### Stated goal
Write out every one of the items below word for word, leaving out the pictures.

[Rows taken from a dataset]
%%
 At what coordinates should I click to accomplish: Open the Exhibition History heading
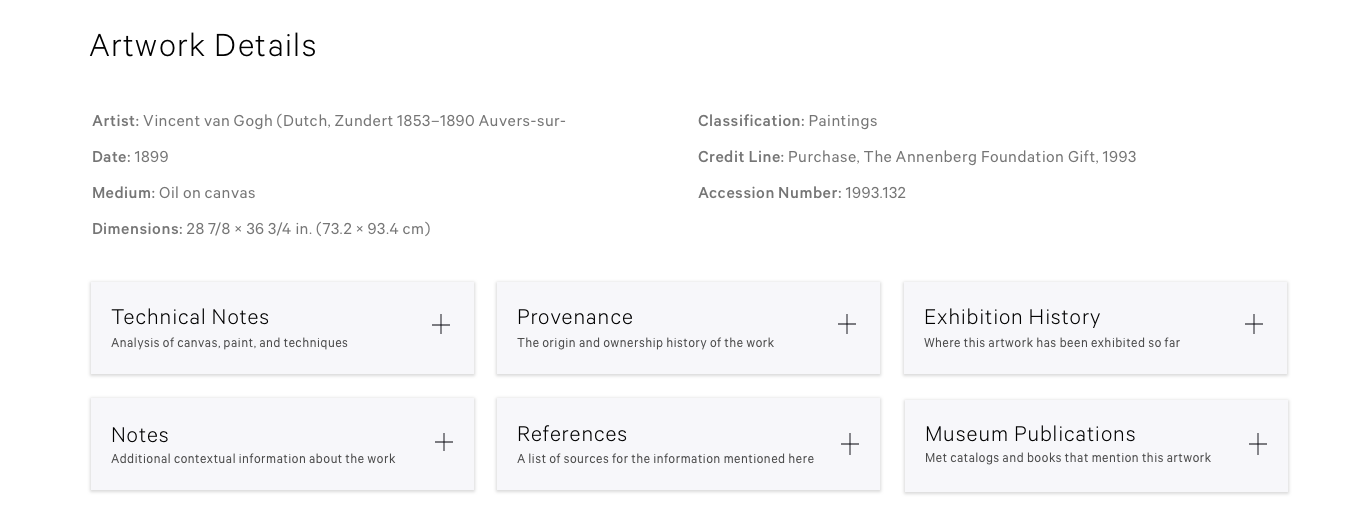click(x=1012, y=317)
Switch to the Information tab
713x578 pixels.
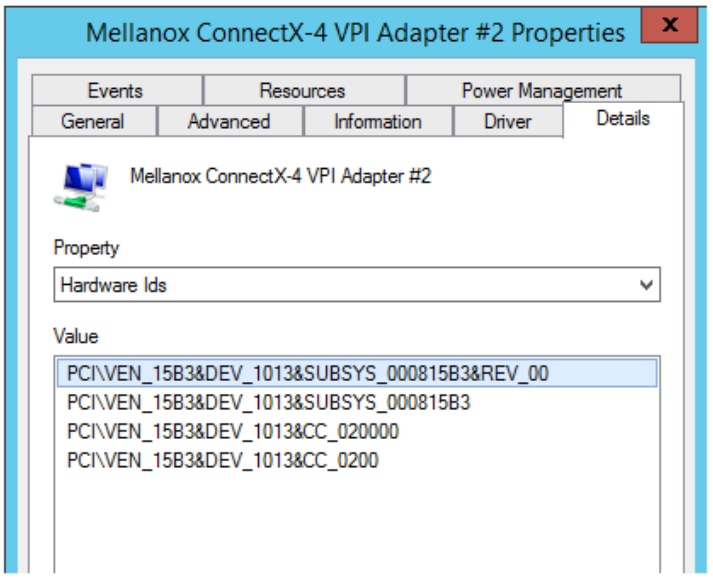pos(377,122)
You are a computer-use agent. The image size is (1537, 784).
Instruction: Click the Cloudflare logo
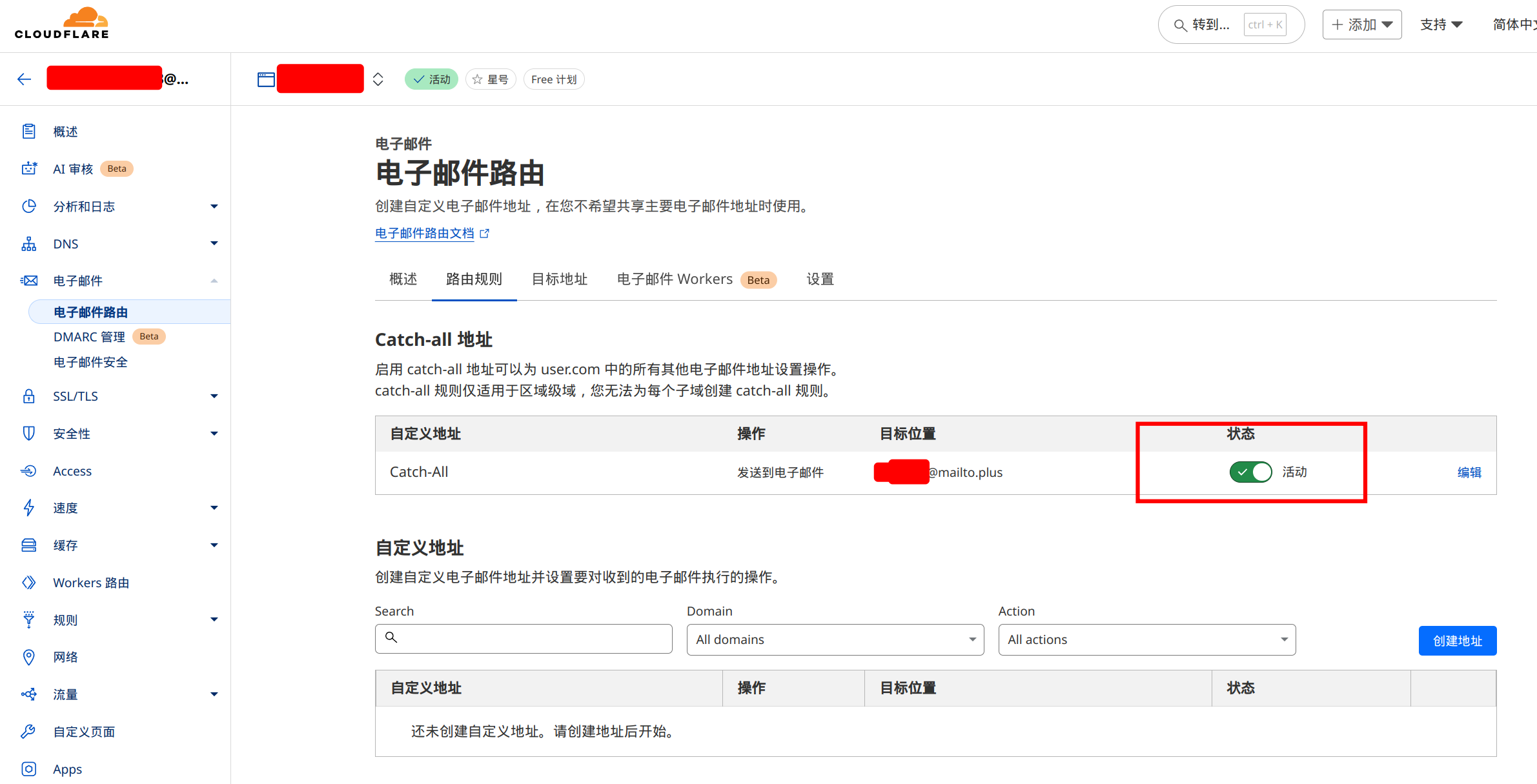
%%
### Task answer
 At what coordinates should I click to accomplish: Open the Exhibition History heading
click(x=1012, y=317)
Switch to the Information tab
713x578 pixels.
pos(377,122)
You are a computer-use agent. The image size is (1537, 784).
Instruction: Click the Cloudflare logo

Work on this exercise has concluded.